((

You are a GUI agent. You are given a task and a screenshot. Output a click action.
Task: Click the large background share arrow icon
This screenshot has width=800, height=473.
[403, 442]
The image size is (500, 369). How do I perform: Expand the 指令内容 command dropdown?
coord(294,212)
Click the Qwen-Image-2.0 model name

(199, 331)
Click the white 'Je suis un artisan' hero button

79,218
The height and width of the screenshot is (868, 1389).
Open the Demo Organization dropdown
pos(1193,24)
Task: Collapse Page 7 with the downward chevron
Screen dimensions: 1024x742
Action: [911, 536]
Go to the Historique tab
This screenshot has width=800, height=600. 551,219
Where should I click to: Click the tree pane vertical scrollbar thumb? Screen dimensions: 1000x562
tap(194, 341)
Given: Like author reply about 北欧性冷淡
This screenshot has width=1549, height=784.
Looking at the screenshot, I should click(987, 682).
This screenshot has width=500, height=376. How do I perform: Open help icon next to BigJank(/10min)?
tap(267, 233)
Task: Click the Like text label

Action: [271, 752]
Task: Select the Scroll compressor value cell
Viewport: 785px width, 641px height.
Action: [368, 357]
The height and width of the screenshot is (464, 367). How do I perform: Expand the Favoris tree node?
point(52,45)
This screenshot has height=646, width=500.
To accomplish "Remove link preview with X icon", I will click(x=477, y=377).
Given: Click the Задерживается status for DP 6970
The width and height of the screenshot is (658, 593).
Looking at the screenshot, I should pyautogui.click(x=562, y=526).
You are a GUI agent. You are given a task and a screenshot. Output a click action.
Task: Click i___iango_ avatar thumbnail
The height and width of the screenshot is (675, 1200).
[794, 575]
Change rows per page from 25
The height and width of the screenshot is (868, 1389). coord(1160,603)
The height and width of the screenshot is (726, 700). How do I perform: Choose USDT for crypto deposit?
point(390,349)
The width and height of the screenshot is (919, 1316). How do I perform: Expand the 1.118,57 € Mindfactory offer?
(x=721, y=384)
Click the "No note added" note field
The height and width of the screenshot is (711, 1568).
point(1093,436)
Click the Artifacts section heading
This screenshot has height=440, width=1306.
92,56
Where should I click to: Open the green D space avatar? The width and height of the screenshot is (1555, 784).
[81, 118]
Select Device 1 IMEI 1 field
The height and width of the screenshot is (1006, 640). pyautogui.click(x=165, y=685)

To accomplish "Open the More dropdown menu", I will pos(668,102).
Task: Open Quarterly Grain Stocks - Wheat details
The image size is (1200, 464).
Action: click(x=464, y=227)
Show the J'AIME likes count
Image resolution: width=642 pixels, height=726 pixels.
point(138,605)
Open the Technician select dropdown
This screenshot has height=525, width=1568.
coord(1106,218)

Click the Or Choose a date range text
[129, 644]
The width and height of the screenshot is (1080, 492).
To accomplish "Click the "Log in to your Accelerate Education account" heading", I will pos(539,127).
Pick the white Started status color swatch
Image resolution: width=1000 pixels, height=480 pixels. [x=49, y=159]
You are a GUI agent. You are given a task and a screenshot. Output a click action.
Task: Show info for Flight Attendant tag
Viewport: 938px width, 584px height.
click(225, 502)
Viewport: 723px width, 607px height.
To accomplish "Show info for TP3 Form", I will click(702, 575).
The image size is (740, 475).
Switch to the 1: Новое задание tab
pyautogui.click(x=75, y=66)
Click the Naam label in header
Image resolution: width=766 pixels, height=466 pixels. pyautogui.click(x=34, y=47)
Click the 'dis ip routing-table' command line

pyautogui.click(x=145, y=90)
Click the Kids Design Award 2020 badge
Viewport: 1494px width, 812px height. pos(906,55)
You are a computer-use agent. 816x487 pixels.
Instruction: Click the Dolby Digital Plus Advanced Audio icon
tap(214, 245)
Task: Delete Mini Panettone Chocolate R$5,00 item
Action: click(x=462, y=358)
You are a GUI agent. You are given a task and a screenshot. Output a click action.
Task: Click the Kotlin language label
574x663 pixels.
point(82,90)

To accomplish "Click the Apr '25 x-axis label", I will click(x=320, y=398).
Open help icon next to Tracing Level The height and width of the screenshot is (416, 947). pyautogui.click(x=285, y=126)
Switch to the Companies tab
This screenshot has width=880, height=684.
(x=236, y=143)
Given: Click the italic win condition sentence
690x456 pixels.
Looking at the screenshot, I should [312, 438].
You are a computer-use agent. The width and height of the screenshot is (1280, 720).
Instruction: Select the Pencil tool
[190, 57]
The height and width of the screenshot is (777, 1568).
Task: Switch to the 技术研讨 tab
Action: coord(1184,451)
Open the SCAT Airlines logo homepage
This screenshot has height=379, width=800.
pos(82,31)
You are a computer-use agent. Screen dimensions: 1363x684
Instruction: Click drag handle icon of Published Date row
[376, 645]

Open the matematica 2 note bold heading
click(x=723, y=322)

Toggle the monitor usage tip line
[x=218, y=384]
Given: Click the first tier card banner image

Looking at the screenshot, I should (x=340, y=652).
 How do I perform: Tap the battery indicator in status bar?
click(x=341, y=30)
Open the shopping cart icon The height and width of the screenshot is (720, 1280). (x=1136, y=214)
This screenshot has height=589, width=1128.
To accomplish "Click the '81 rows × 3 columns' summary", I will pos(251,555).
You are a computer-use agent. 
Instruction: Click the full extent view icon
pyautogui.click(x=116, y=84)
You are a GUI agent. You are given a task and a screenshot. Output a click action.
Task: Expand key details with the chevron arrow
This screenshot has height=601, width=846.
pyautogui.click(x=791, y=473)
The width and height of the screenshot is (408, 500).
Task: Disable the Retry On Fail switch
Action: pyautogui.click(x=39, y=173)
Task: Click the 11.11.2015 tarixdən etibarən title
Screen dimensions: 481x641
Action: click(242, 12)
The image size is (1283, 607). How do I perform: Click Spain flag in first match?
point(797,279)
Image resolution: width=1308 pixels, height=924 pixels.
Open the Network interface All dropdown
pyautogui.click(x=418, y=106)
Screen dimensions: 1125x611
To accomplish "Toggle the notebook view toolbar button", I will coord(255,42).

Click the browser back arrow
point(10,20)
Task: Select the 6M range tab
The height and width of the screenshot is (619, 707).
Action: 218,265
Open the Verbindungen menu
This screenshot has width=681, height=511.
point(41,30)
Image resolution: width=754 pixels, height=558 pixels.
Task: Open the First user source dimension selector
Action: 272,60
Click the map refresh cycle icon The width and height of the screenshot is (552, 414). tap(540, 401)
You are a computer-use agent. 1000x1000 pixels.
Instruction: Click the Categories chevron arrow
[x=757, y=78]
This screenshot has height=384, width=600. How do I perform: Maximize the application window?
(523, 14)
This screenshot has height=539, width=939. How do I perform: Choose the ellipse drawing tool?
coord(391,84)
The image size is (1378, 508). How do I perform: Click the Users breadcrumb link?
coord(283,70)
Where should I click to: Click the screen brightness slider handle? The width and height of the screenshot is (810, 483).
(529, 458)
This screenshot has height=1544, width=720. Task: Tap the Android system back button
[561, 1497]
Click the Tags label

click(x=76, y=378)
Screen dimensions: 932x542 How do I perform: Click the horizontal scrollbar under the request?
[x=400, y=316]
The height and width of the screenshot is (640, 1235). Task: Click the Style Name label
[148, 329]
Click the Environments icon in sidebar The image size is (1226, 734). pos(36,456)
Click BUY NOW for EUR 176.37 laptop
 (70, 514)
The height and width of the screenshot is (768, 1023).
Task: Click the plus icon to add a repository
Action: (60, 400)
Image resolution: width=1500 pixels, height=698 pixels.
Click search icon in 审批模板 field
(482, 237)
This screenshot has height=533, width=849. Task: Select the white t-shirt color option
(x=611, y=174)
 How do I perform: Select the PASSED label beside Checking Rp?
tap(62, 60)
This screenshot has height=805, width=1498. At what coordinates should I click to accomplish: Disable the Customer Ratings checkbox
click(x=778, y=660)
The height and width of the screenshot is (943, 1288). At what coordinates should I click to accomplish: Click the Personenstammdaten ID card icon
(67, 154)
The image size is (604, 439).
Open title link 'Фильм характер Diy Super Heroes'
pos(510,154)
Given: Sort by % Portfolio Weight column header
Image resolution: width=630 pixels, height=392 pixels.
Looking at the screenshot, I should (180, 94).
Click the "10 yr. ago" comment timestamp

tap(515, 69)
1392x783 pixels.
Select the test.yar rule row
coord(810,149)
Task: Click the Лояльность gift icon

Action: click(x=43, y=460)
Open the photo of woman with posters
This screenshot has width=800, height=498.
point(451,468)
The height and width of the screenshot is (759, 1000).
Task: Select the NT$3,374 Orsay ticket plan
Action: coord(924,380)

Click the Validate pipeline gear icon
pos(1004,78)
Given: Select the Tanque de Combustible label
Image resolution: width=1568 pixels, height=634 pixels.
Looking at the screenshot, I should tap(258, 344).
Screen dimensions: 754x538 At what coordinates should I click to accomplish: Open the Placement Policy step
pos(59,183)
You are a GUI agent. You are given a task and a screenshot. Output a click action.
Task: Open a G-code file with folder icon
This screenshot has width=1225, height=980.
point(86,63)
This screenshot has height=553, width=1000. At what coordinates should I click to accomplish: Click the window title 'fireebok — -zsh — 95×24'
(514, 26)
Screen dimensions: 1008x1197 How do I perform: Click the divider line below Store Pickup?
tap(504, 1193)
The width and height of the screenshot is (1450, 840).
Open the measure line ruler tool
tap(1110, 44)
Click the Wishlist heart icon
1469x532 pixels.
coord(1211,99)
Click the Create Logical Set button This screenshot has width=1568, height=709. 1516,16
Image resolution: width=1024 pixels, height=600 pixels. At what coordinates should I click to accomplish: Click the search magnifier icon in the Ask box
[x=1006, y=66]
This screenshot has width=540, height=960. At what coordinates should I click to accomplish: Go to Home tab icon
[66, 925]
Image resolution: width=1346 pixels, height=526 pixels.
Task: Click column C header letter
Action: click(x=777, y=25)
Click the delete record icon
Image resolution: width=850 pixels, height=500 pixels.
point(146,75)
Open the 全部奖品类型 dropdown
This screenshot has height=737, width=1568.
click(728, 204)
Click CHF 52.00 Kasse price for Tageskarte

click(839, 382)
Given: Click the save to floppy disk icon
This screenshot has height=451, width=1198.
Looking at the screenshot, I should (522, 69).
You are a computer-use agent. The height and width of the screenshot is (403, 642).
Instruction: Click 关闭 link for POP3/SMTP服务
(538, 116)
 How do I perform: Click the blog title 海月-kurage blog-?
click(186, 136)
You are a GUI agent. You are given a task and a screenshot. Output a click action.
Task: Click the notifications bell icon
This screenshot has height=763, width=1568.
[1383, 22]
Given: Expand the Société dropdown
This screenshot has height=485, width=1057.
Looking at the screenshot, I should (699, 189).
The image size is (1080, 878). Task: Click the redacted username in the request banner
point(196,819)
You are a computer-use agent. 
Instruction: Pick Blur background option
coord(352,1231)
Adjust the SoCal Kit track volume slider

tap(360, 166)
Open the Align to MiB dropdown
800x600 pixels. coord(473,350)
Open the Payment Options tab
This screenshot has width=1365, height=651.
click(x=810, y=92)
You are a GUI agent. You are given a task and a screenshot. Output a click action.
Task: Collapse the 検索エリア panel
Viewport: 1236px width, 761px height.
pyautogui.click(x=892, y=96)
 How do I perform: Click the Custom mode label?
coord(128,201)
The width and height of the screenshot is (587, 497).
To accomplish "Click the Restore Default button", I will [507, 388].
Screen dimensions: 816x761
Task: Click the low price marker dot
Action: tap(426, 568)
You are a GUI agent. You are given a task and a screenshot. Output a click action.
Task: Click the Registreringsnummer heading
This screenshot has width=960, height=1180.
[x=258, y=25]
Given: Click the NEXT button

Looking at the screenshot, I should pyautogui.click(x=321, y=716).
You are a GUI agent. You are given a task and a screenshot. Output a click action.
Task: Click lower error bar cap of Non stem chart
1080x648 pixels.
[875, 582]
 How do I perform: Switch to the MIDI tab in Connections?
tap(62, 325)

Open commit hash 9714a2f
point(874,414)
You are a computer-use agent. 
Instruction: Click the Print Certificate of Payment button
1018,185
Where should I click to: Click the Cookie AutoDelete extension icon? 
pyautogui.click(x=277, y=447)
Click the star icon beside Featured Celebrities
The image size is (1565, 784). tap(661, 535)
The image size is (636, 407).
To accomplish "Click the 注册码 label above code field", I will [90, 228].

))

What the exercise asks: The word to look for is "details"; copy out every line of the entries that holds it.

Task response:
Task: Open Quarterly Grain Stocks - Wheat details
Task: Expand key details with the chevron arrow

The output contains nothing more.